Liquidity and Surrender Schedule
You can withdraw 10% of purchase payments free of charge in the first contract year, and 10% of the prior anniversary's contract value free every year after that, for the full 7-year surrender period. Withdrawals above that amount trigger the surrender charge schedule below — a clean straight-line 10/9/8/7/6/5/4 that steps down by one point each year, with no MVA added on top. Additional charge-free access exists for required minimum distributions, a terminal illness diagnosis, and extended nursing-home or skilled-care confinement, though several of these carveouts aren't available in California and some aren't available in Massachusetts. Treat this as money you're committing for seven years; the free-withdrawal allowance is a release valve, not a substitute for real liquidity.
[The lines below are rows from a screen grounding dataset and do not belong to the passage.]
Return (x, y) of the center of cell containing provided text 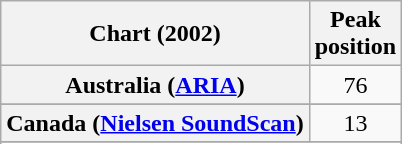
13 (355, 123)
Canada (Nielsen SoundScan) (155, 123)
Chart (2002) (155, 34)
76 (355, 85)
Australia (ARIA) (155, 85)
Peakposition (355, 34)
Scan for the cell matching the given text and deliver its (X, Y) coordinate at center. 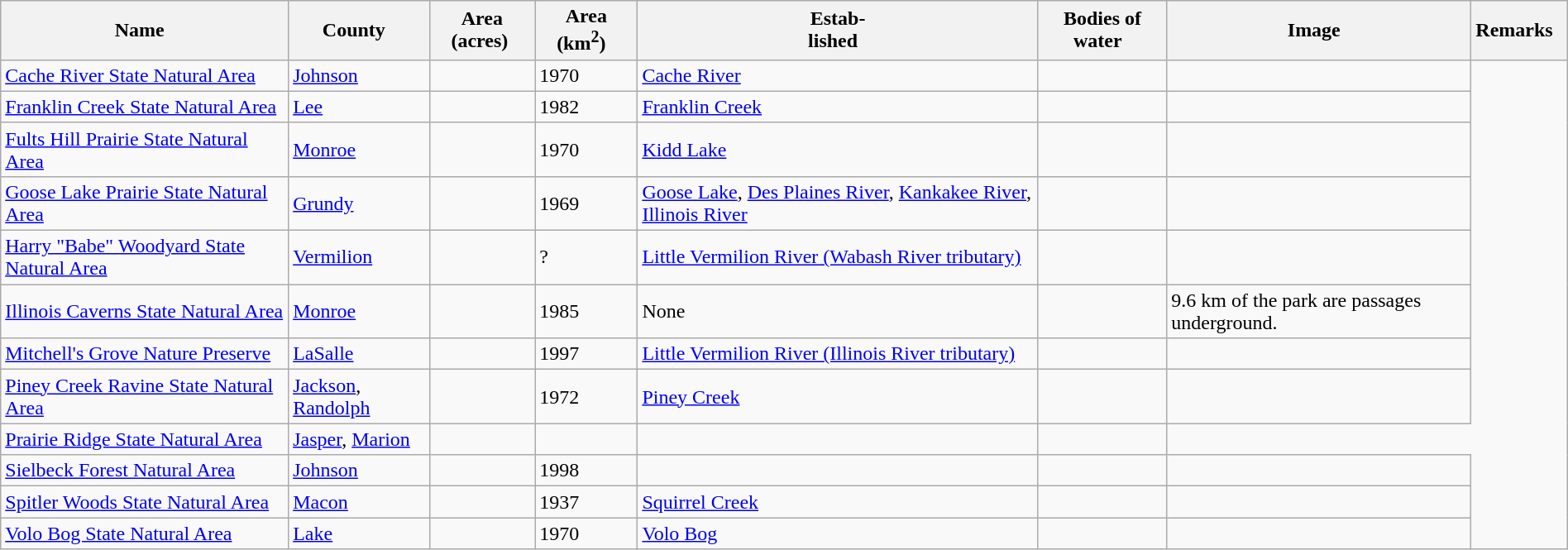
Area (km2) (586, 31)
Prairie Ridge State Natural Area (145, 439)
Cache River (838, 75)
Lee (359, 107)
County (359, 31)
Macon (359, 502)
Name (145, 31)
Harry "Babe" Woodyard State Natural Area (145, 258)
1985 (586, 311)
Franklin Creek State Natural Area (145, 107)
Little Vermilion River (Wabash River tributary) (838, 258)
Sielbeck Forest Natural Area (145, 471)
1937 (586, 502)
Grundy (359, 203)
1972 (586, 397)
None (838, 311)
Goose Lake Prairie State Natural Area (145, 203)
Kidd Lake (838, 149)
Volo Bog State Natural Area (145, 533)
Spitler Woods State Natural Area (145, 502)
Goose Lake, Des Plaines River, Kankakee River, Illinois River (838, 203)
Squirrel Creek (838, 502)
Volo Bog (838, 533)
Remarks (1519, 31)
Area (acres) (482, 31)
Estab-lished (838, 31)
Mitchell's Grove Nature Preserve (145, 354)
LaSalle (359, 354)
Bodies of water (1102, 31)
Illinois Caverns State Natural Area (145, 311)
1998 (586, 471)
Piney Creek Ravine State Natural Area (145, 397)
Little Vermilion River (Illinois River tributary) (838, 354)
Vermilion (359, 258)
Franklin Creek (838, 107)
Fults Hill Prairie State Natural Area (145, 149)
Jackson, Randolph (359, 397)
1982 (586, 107)
9.6 km of the park are passages underground. (1319, 311)
Piney Creek (838, 397)
Jasper, Marion (359, 439)
1969 (586, 203)
Image (1319, 31)
Cache River State Natural Area (145, 75)
1997 (586, 354)
Lake (359, 533)
? (586, 258)
Output the (x, y) coordinate of the center of the cell containing the given text.  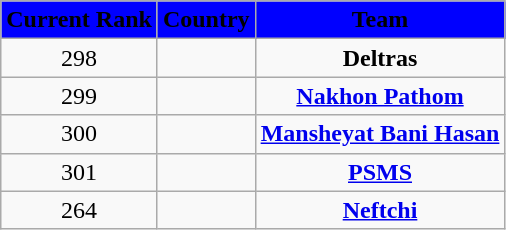
301 (80, 172)
298 (80, 58)
Team (380, 20)
299 (80, 96)
Current Rank (80, 20)
Deltras (380, 58)
264 (80, 210)
Neftchi (380, 210)
Mansheyat Bani Hasan (380, 134)
300 (80, 134)
Country (206, 20)
PSMS (380, 172)
Nakhon Pathom (380, 96)
Provide the (X, Y) coordinate of the cell's center where the given text is located.  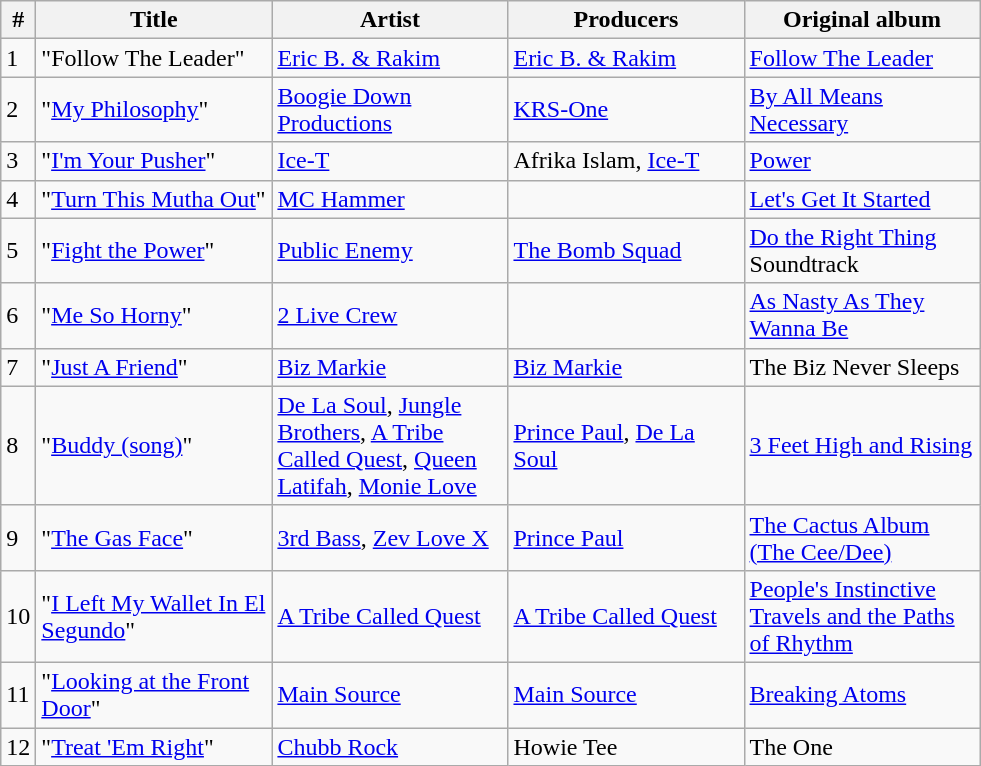
By All Means Necessary (862, 110)
"Just A Friend" (154, 367)
KRS-One (626, 110)
6 (18, 316)
"Me So Horny" (154, 316)
Afrika Islam, Ice-T (626, 161)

| Contract Year | Surrender Charge |
|---|---|
| 1 | 10% |
| 2 | 9% |
| 3 | 8% |
| 4 | 7% |
| 5 | 6% |
| 6 | 5% |
| 7 | 4% |
Fees and Tradeoffs
There's no annual contract fee, mortality and expense charge, product fee, or administration charge on the base contract — a real point in its favor. The only optional cost is the Interest Enhanced Death Benefit rider, priced at 0.40% of the Death Benefit Base annually, and it's opt-in only; skip it and the contract costs you nothing beyond the opportunity cost embedded in the caps and participation rates. The real tradeoff isn't a fee line item — it's that this product doesn't offer an income rider at all, so if guaranteed lifetime income turns out to matter to you later, you'd need a different contract or a rider-equipped Pacific Life product instead.
Product snapshot
| Feature | Details |
|---|---|
| Product Type | Fixed Indexed Annuity |
| Surrender Period | 7 years |
| Issue Ages | 0-80 (maximum issue age 79 in Indiana) |
| Minimum Premium | $25,000 |
| Indices | S&P 500, MSCI EAFE, BlackRock iBLD Endura VC 5.5 ER Index |
| Crediting Methods | Fixed Account, 1-Year Point-to-Point with Cap, 1-Year Participation Rate, 1-Year Enhanced Participation Rate, 1-Year Performance-Triggered, 1-Year Point-to-Point with Spread |
| Free Withdrawal | 10% of purchase payments in contract year 1; 10% of prior contract anniversary's contract value annually thereafter, penalty- and MVA-free, throughout the withdrawal charge period. |
| MGSV | 87.5% of purchase payments (90% in New Jersey), minus prior withdrawals, accumulated at a fixed interest rate (1%-3%) set at contract issue and guaranteed for the life of the contract. |
| Death Benefit | Standard (no additional cost): greater of contract value or Guaranteed Minimum Surrender Value, paid to beneficiary upon death of first owner or last annuitant, with pro rata index-linked interest credited through the notice date. Optional Interest Enhanced Death Benefit rider: beneficiary receives the greater of the standard death benefit or an Interest Enhanced Death Benefit Base that grows annually by the interest credited to the contract plus 2%, for 20 years or to age 85 (whichever is earlier); cannot be elected together with a GLWB (not offered on this product); must be elected at issue or within 60 days and cannot be terminated once elected. |
| Income Rider | Not available |
| Premium Bonus | None |
| Availability | Approved for sale only in MN, MO, PA, UT, and WA (the non-MVA states), per Wink data current 3/1/2026. Not available in New York; Oregon closed to new sales effective 10/17/2022. |
Carrier snapshot
Legal Entity: Pacific Life Insurance Company
A.M. Best Rating: A+
Final take
If you live in Minnesota, Missouri, Pennsylvania, Utah, or Washington and you want an accumulation-focused FIA with no base fee, no MVA, and a genuinely deep crediting menu, this is a reasonable contract from a strong carrier — I'd put it in the "good, not exceptional" tier, mainly because the current rates aren't chart-topping and there's no income rider to fall back on if your plans change. If you don't live in one of those five states, this specific review is somewhat academic: you'll be shopping the MVA version of Pacific Index Dimensions 7-Year instead, which carries a different surrender schedule and does layer in an MVA. Either way, get a current rate sheet before you commit — the numbers here are a March 2026 snapshot, not a promise.